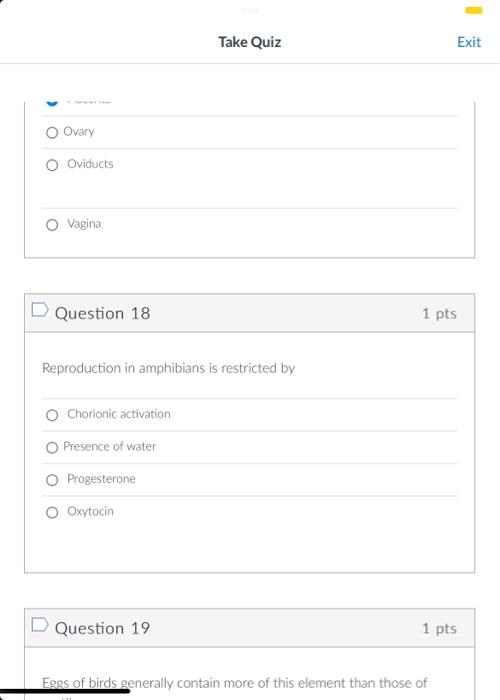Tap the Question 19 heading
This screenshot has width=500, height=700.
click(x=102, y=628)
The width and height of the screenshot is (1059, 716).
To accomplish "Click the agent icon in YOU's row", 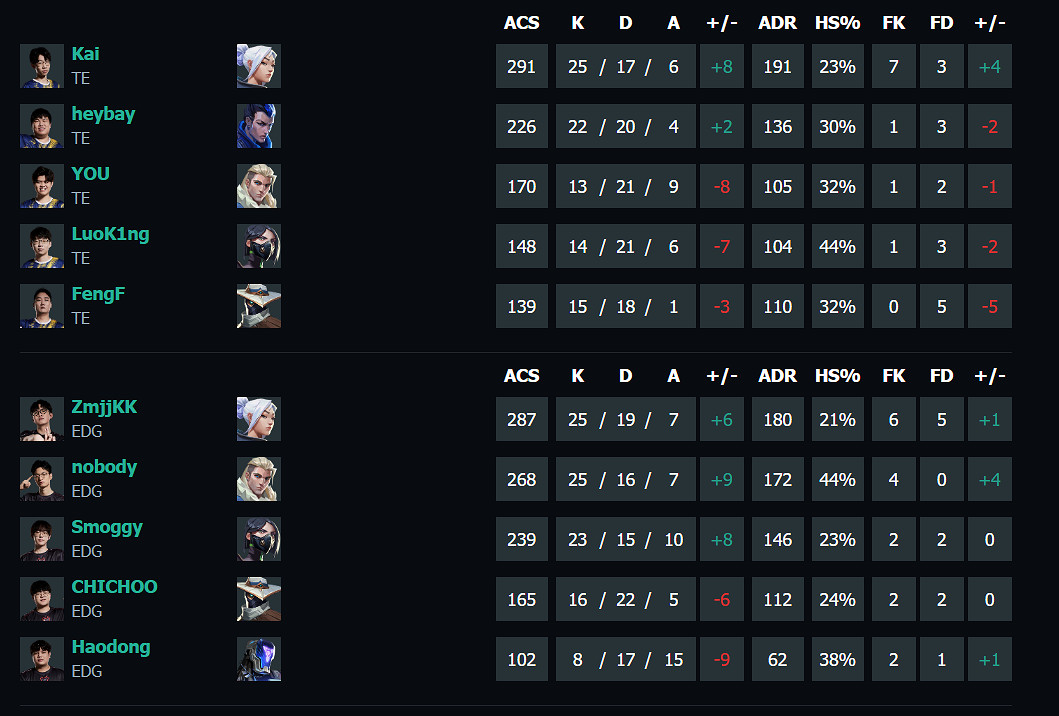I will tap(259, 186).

------------------------------------------------------------

# EXERCISE REQUIREMENTS
Find every line in the records that contains the string "height" and copy each of those lines.

# RESPONSE TO THE EXERCISE
This screenshot has width=500, height=700.
The width and height of the screenshot is (1059, 716).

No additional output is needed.